Using Google Sheets and Azure Functions as a headless CMS

U

One of my clients came to me with a relatively simple requirement; they needed to take online payments for their fitness event photography business.

The model is quite simple:

  • There are several different competition dates per year.
  • Competitors can purchase professional photos of themselves at a competition.
  • Each competitor will have a ‘badge number’ to identify them.
  • If purchased before the event, the price is £42.50. If after, it’s £52.50 (needs to be configurable)

I proposed a very basic order form, with the following fields.

  • Event
  • Name
  • Email Address
  • Badge Number
  • Payment Details

Currently, they don’t have a full online website, so a CMS to manage the event date list would be over-kill.

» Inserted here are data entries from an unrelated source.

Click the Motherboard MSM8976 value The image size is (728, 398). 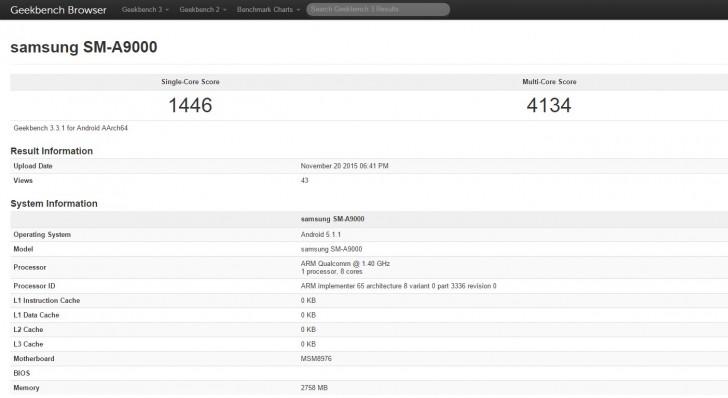pyautogui.click(x=316, y=359)
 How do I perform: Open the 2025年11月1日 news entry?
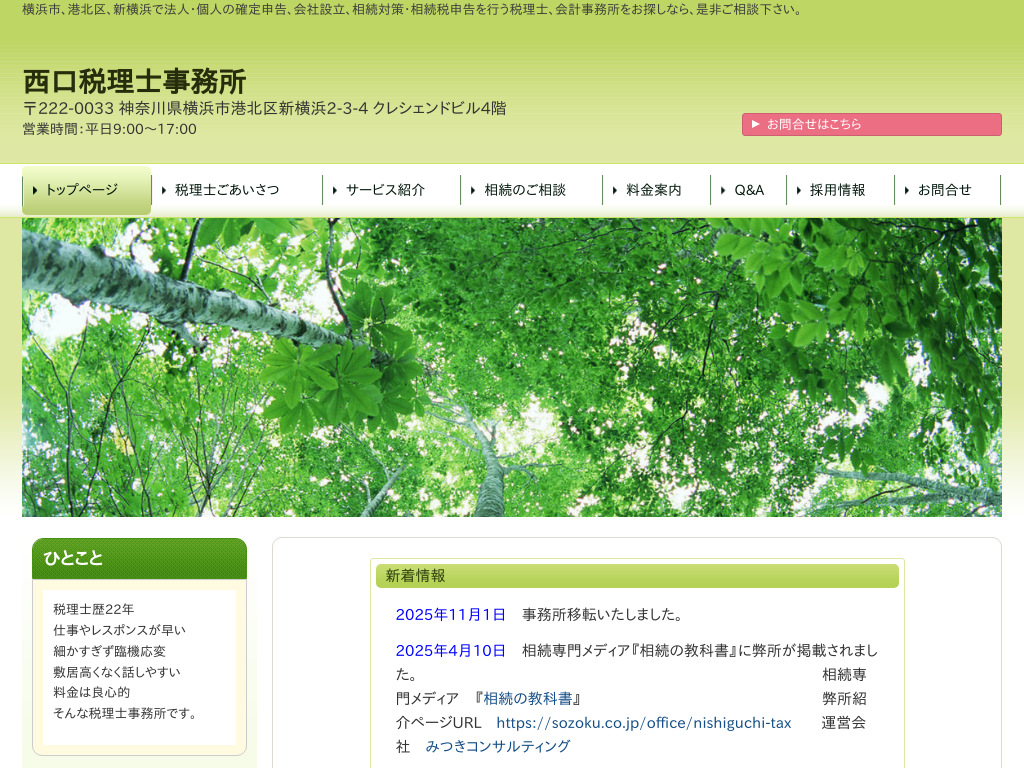tap(450, 614)
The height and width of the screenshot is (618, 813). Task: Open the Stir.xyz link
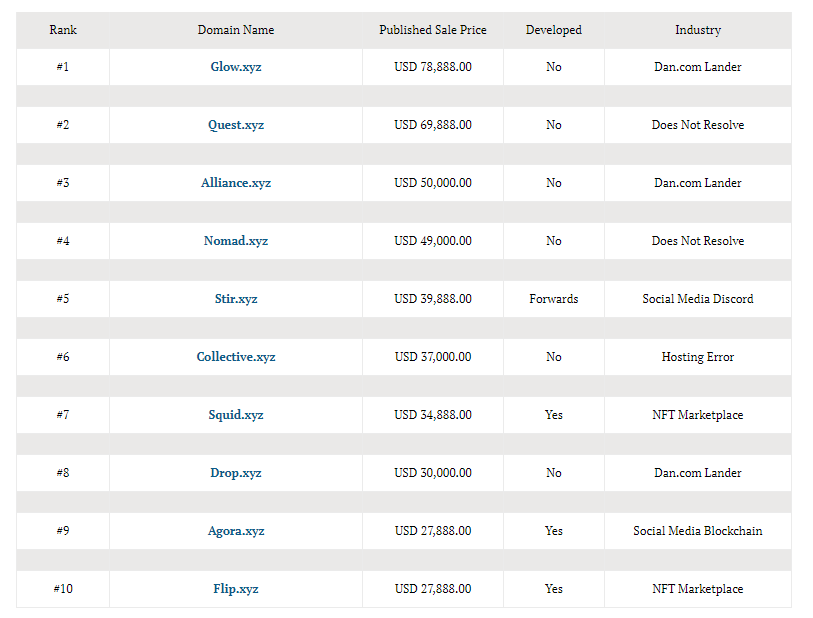tap(235, 299)
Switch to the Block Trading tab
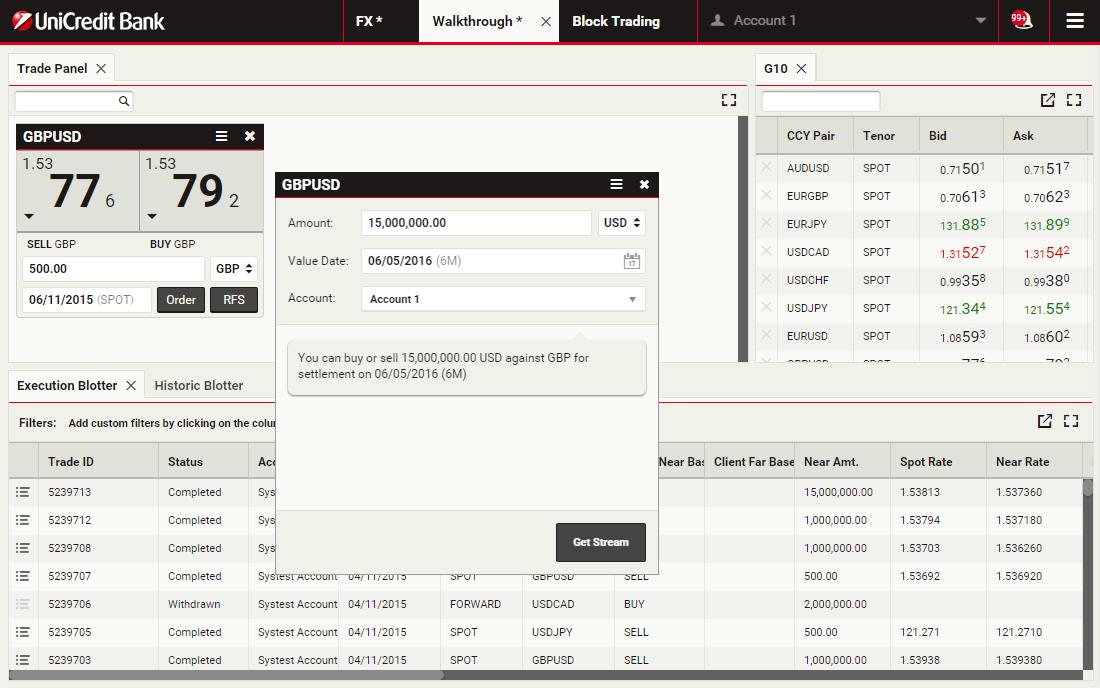 tap(616, 21)
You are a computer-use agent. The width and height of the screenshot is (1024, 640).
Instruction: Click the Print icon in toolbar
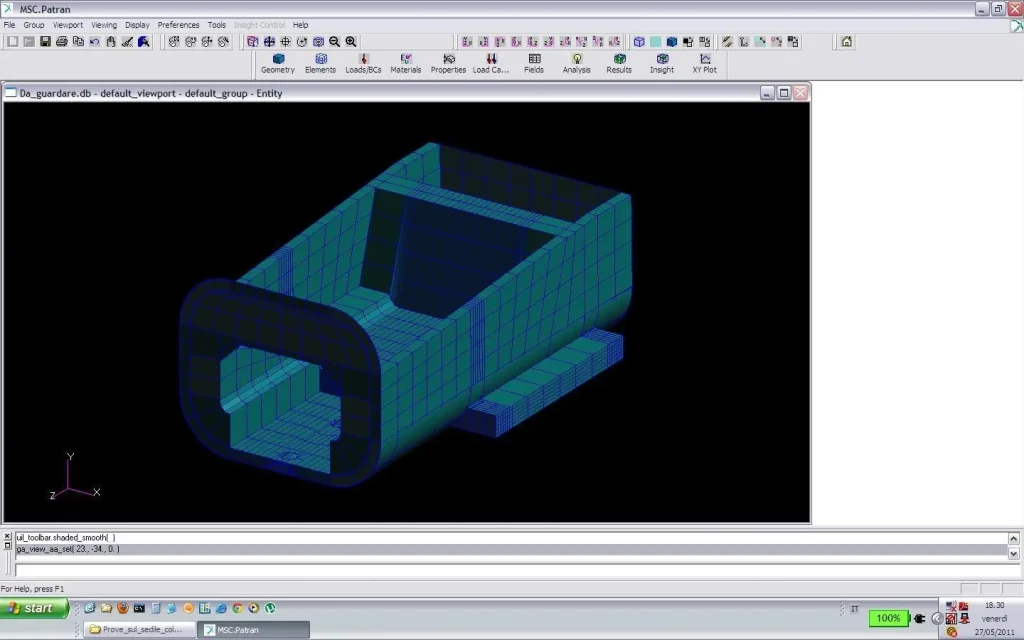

We decided to experiment with a simple Google Sheets spreadsheet to provide a simple way of editing a list of events, and what prices the photos for each event would be, turning Google Sheets into a rudimentary content management system. To do this, we used a very simple 5 column sheet:

`Title | Date | Before Event Price | After Event Price | Key`

Most columns are self explanatory.
Key will be a url friendly slug of the event title, along with date (for use in URLs later, etc…)
This is generated automatically from the Tile and Date, using a script
(Tools -> Script Editor)

This script can be used in a row by calling it, replacing the respective A/B row number:

=Slugify(A2,B2)
=Slugify(A3,B3)
=Slugify(A4,B4)
…etc

API

Now I needed a way of exposing this as an API, so the very basic order form could call on it to populate a dropdown list.
I’ll use a simple Azure Function to process the Google Sheet.

First, I created a publicly viewable link for the Google Sheet:

And appended `?tqx=out:csv&sheet={Events}` – which causes the file to be sent out as a CSV.

The Azure Function then essentially does a GET call to the shareable link, and then uses CsvHelper to parse the CSV retrieved.
Check it doesn’t contain #NAME? (If it does, retry 5 times before failing) – and returns JSON:

The full code is available on GitHub.

Caching

Right now, the Azure Function retrieves the CSV from Google Sheets every request.
This sheet rarely changes (days / weeks between) so it makes sense to cache it.

Rather than doing this within the function itself, I decided to use Cloudflare.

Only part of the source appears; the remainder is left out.